Think tanks around the world should deepen exchanges and cooperation and provide guidance for the development of human society, said Guo Weimin, vice-minister of the State Council Information Office.
They should focus on major issues of world political and economic development, and key issues that promote innovation and creativity, he said, as the Global Think Tanks Forum 2018 opened in Chengdu, Sichuan province, on Nov 22.
Hosted by China International Publishing Group and the government of Chengdu, and organized by the Academy of Contemporary China and World Studies, the two-day forum gathers leaders of think tanks from 18 countries to share insights under the theme “Cooperation and development of think tanks and innovation in global governance.”
Zhou Mingwei, former president of the publishing group, said the world is experiencing the rise of non-Western economies, severe challenges in Sino-US relations and the impact of new technologies on global governance. He said many developed countries are evading their responsibilities for global governance, and some are trying to abandon the governance mechanism established after World War II.

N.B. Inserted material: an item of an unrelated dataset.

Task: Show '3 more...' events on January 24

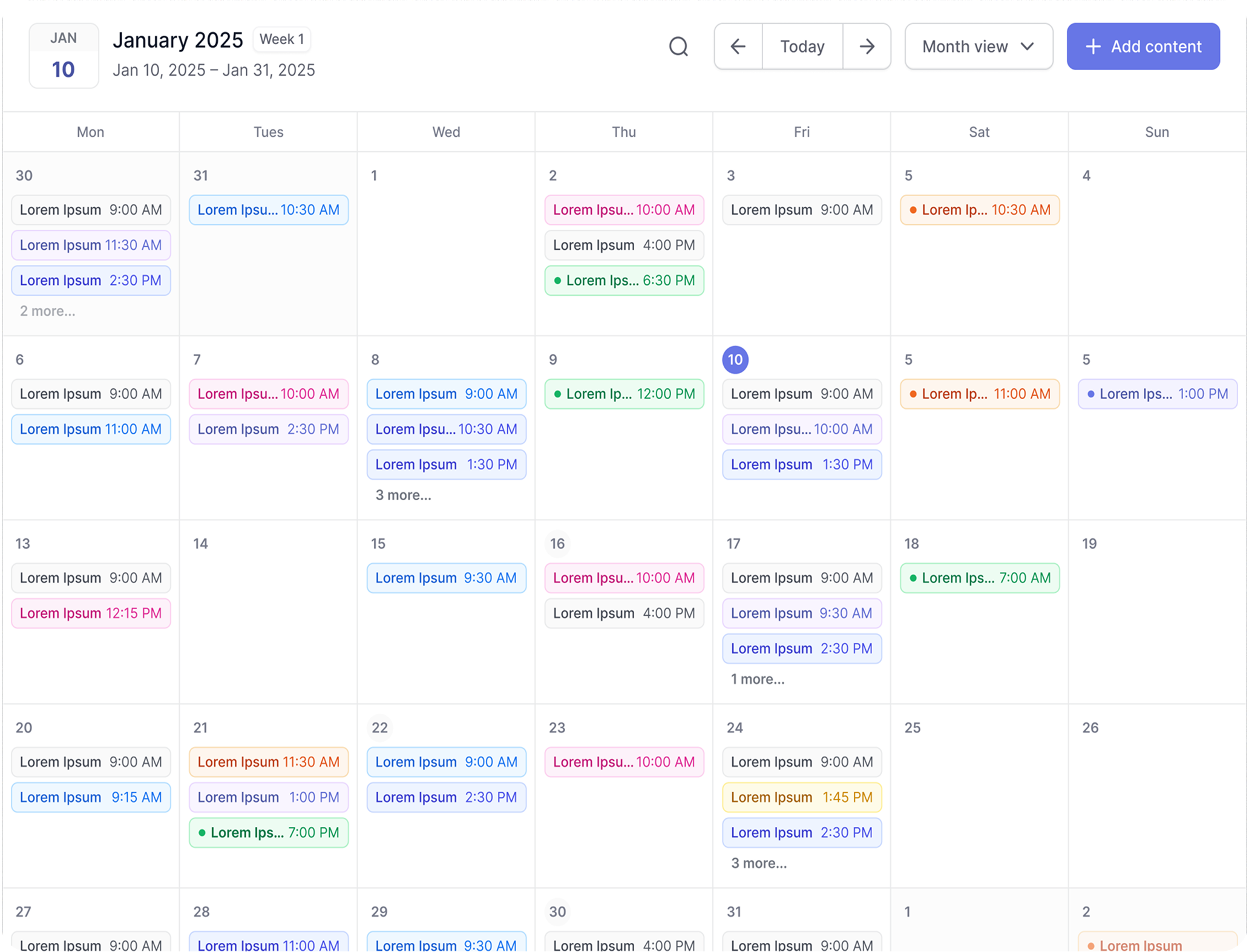Action: coord(759,863)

Zhou urged think tanks to strengthen exchanges and cooperation regardless of their views. Rather than just focusing on data or short-term interests, think tanks must conduct research with a more philosophical perspective, he said, to circumvent the negative impact of shortsighted politicians.
Ronnie Lins, director of the China-Brazil Center for Research and Business, said the Belt and Road Initiative could be an excellent option for the development of a governance model in specific countries.

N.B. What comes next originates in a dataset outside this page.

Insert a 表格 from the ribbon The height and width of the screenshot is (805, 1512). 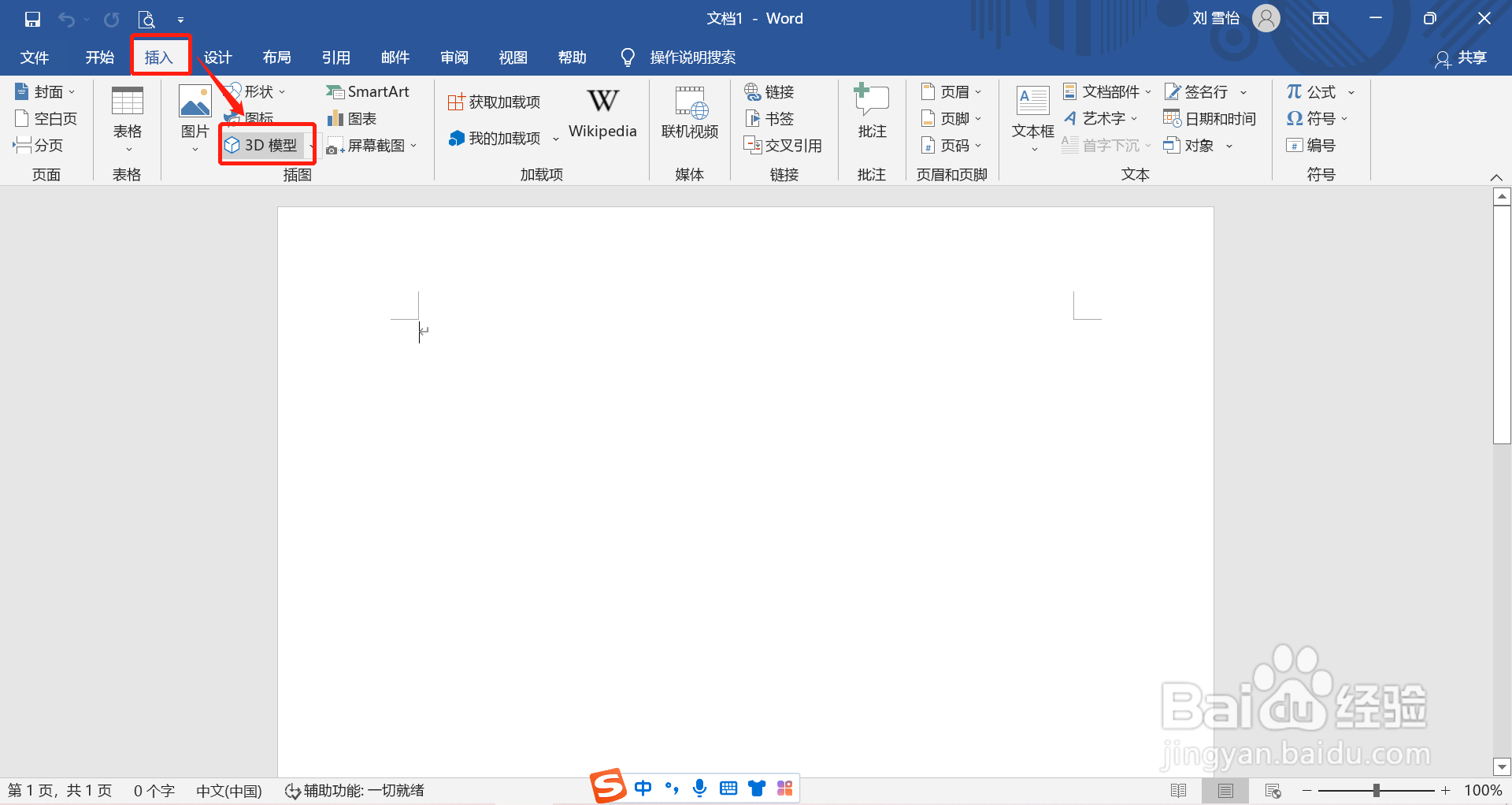[x=127, y=117]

The BRI is a broad concept in which any country that feels the need for the creation of a common good for humanity can participate, he said, adding that the main fight is the eradication of poverty and the reduction of social inequality. The powerful weapons are dialogue, partnership and innovation, he added.

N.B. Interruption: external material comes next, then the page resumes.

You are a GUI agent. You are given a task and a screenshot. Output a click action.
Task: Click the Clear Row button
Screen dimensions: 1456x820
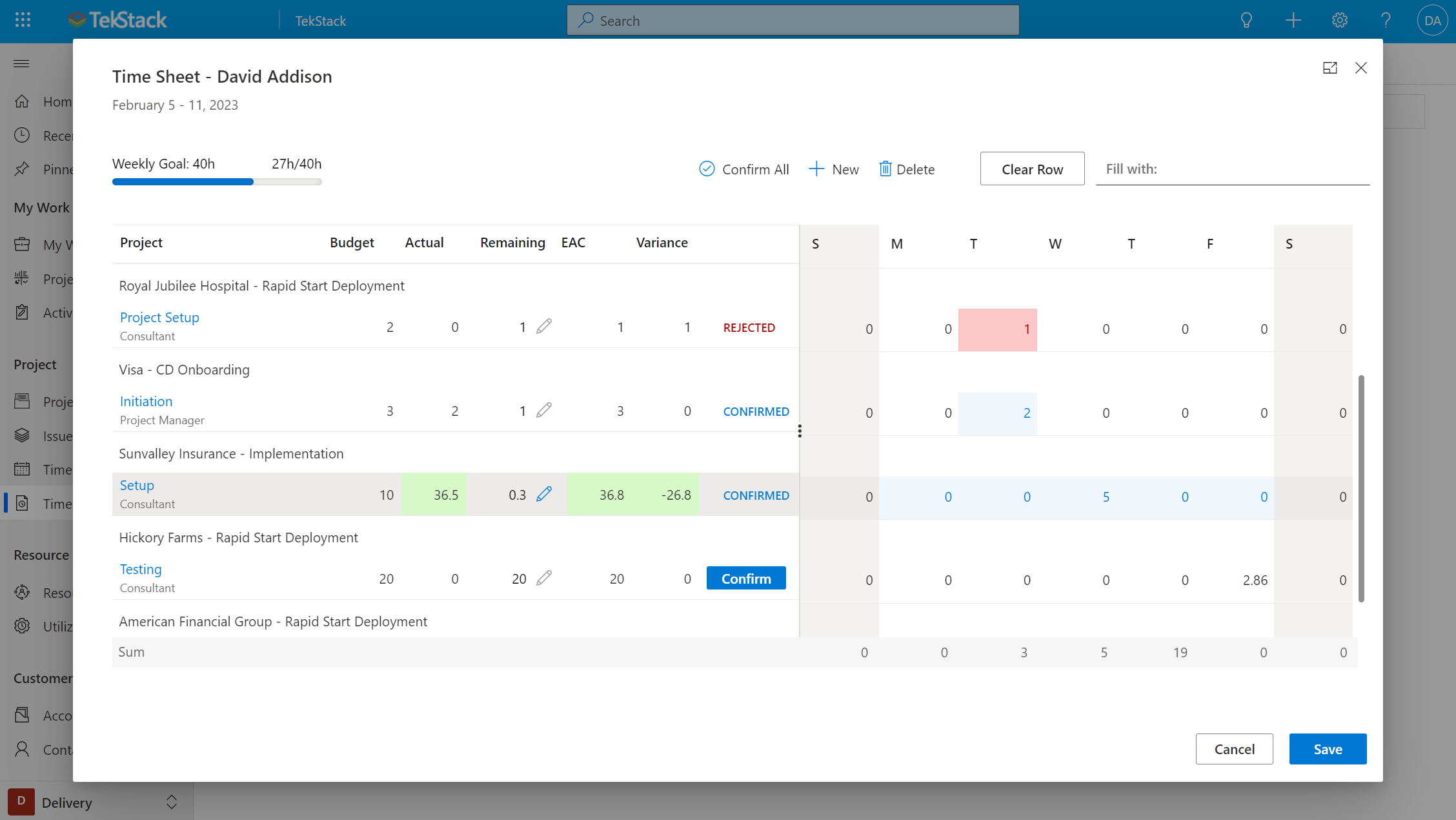point(1032,169)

Eiichi Shindo, director-general of the Belt and Road Initiative Japan Research Center, said the initiative has been compared with the Marshall Plan, which helped reinvigorate Europe after World War II, but they are different in many ways. He said the BRI, which covers more than 70 countries and two-thirds of the world’s population, is the result of socioeconomic partnerships and noted that it covers fields such as infrastructure investment and development, trade, transportation and energy.